• Sun
  • Dec 21, 2014
  • Updated: 6:39pm

Monitor

PUBLISHED : Friday, 09 November, 2001, 12:00am
UPDATED : Friday, 09 November, 2001, 12:00am
 

THE BOOK IS OUT at last - Doctor! Doctor! An Investment Analyst on the Couch (AVB Publications, HK$149), at your local bookshop now.


Why Doctor? The reason is that I expected I would need one after I had booked a meeting several years ago with a fund manager whom I had been telling for more than a year to buy South Korean stocks, during all of which time the Korean market had gone straight down. I was expecting a mauling.


Instead, this client looked me in the face and said: 'You know, I think that what this Korean market needs is not an investment analyst. What it needs is a psychoanalyst.'


Ask any number of investors in Korea how true that can be. Work out your Korean price-earnings ratios or cash flow numbers if you will but, before you do anything else, give yourself a grounding in the Korean mind-set.


You may not require a psychoanalyst but you may occasionally want to think as one does.


It is true of more than Korea alone obviously and sometimes a few of those searching questions that go a little deeper than the financial ratios need to be pointed the other way too.


You need to point them at yourself.


Here is one, for instance, that too few people ask and would do themselves a lot of good if they asked more often: if this investment adviser who says he can get me a 20 per cent annual return on my money is really so clever, why isn't he rich?


He may say he is rich, of course, and he probably will be but then why is he sitting with you at 5:30 pm on a Friday to offer investment advice when he also says he likes sailing?


If he is really that clever then why hasn't he made his fortune with his own money and long been gone on a sailboat somewhere off Tahiti?


It is entirely an appropriate question and the reason so many investment advisers do not like to be asked it is that they have no real answer other than the obvious embarrassing one.


This should tell you enough.


Look at it another way. Take a hypothetical teacher who has the investment adviser's children in his class. He obviously treats this as an entirely natural arrangement.


The investment adviser is not a professional in the teaching business and therefore he sends his children to school with someone who is.


Likewise, says the teacher to himself, if I have some money to invest I do not invest it myself. I am not a professional in the investment business and therefore will put my money with someone who is one and can give me a higher return than I can get myself.


It seems like a fair trade but it has one serious flaw.

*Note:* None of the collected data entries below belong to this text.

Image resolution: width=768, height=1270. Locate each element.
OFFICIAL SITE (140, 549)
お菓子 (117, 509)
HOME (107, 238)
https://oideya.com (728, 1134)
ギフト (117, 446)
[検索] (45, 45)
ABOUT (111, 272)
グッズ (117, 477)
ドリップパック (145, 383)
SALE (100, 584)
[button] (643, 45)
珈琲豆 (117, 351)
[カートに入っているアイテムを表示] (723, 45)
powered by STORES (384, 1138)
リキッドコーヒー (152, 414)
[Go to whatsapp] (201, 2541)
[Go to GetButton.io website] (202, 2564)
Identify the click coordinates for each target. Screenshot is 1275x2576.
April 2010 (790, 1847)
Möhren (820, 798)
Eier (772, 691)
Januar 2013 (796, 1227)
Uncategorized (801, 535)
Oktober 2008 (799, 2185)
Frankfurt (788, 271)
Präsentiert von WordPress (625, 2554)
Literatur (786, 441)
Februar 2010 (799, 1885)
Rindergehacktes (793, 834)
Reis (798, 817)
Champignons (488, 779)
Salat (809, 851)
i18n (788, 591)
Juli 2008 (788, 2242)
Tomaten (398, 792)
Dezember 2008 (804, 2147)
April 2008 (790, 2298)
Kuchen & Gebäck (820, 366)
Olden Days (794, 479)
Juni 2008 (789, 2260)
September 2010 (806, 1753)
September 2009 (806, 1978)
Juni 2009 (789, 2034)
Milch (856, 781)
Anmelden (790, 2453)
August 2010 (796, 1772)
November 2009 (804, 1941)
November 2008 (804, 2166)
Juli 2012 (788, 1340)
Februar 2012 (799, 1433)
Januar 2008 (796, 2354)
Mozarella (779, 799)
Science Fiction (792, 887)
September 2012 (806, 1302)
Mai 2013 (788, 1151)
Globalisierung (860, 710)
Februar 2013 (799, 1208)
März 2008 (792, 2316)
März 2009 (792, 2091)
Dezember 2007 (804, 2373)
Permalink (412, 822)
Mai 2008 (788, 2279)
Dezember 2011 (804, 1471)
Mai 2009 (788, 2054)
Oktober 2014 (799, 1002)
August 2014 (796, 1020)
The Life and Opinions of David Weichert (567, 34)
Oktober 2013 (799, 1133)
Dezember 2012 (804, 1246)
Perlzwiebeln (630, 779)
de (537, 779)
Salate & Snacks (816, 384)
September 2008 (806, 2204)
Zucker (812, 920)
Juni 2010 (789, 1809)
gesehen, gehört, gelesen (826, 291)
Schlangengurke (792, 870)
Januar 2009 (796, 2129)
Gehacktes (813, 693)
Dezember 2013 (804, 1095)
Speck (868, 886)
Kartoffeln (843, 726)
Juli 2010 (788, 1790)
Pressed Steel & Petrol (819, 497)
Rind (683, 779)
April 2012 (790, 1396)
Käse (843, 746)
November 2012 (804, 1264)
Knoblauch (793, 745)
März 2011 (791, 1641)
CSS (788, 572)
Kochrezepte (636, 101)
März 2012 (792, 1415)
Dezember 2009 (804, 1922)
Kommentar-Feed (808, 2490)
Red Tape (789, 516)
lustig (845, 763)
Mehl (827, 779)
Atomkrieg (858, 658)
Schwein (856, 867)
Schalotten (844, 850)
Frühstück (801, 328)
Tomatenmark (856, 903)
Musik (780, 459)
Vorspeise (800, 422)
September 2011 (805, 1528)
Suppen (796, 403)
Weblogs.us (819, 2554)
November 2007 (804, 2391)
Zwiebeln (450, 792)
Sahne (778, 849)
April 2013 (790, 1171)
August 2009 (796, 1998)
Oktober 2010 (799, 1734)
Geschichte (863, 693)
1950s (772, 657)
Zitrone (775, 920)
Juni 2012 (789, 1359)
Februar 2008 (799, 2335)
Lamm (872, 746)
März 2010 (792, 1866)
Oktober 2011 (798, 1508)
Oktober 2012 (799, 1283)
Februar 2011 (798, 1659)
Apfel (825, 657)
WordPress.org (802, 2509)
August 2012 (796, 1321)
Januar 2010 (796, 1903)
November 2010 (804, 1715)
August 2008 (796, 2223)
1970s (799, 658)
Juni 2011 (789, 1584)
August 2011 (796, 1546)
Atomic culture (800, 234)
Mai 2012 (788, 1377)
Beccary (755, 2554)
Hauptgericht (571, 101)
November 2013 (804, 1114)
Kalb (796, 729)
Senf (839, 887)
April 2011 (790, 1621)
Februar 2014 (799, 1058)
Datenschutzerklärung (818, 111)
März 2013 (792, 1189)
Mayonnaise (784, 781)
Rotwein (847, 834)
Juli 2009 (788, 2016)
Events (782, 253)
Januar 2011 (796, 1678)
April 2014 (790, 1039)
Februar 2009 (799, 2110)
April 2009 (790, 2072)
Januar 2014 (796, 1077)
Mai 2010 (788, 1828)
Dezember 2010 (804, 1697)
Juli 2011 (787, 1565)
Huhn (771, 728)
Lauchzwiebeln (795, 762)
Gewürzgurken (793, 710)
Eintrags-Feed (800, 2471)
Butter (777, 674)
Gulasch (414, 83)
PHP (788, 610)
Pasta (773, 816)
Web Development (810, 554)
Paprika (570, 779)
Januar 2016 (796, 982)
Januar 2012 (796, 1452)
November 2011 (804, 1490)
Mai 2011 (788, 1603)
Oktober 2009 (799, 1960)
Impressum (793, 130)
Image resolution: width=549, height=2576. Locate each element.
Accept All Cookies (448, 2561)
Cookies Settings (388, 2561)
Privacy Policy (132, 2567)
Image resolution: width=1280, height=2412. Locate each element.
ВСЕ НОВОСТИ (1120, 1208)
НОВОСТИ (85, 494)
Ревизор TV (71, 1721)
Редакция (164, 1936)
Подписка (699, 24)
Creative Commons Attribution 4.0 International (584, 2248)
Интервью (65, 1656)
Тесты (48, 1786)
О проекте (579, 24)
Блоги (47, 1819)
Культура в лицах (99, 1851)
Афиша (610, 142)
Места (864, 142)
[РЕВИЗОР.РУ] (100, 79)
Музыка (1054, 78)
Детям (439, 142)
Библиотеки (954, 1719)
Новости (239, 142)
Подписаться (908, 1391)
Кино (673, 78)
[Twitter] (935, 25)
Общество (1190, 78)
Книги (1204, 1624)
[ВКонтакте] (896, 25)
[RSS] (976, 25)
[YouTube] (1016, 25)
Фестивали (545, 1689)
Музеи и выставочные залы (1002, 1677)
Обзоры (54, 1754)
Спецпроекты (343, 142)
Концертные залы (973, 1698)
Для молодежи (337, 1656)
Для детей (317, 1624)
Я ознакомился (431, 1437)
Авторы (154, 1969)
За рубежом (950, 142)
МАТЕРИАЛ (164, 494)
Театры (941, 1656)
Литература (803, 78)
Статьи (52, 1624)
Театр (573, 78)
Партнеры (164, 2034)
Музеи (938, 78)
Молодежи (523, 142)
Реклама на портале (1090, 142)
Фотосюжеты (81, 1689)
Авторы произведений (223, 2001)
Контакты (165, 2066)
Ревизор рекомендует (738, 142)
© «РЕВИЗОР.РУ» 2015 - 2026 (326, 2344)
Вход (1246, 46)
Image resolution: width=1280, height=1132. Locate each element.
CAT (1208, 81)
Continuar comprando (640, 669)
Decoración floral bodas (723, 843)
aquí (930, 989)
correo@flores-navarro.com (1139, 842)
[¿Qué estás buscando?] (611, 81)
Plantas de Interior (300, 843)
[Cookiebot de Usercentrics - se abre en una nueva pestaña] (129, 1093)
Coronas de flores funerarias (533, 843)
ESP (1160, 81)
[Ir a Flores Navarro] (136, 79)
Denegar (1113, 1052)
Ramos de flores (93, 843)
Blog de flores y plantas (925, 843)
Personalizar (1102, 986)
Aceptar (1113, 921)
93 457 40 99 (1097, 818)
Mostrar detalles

The teacher may know all about the curriculum and the best techniques for getting children to learn and remember their lessons but the one thing about which he can make only a hazy guess is what those children will do with their lives when they leave his school.


Likewise, the investment adviser knows all he needs to know about buying stocks, bonds or commodities with your money, finding you the best price he can get, ensuring that you have good title and selling these investments for you again quickly at a good price when you choose to do so.


But the one thing he cannot do is to tell you whether you will turn a profit on these investments. He is as blind to the future as you are.


His is essentially a technical skill, a worthwhile one, but not really deserving of a greater income than the teacher's.


Remember this when you sit across from him.


It is up to you decide where you want to put your money. His role is to tell you how to do it.


There you have the theme of Doctor! Doctor! Money does not grow on trees.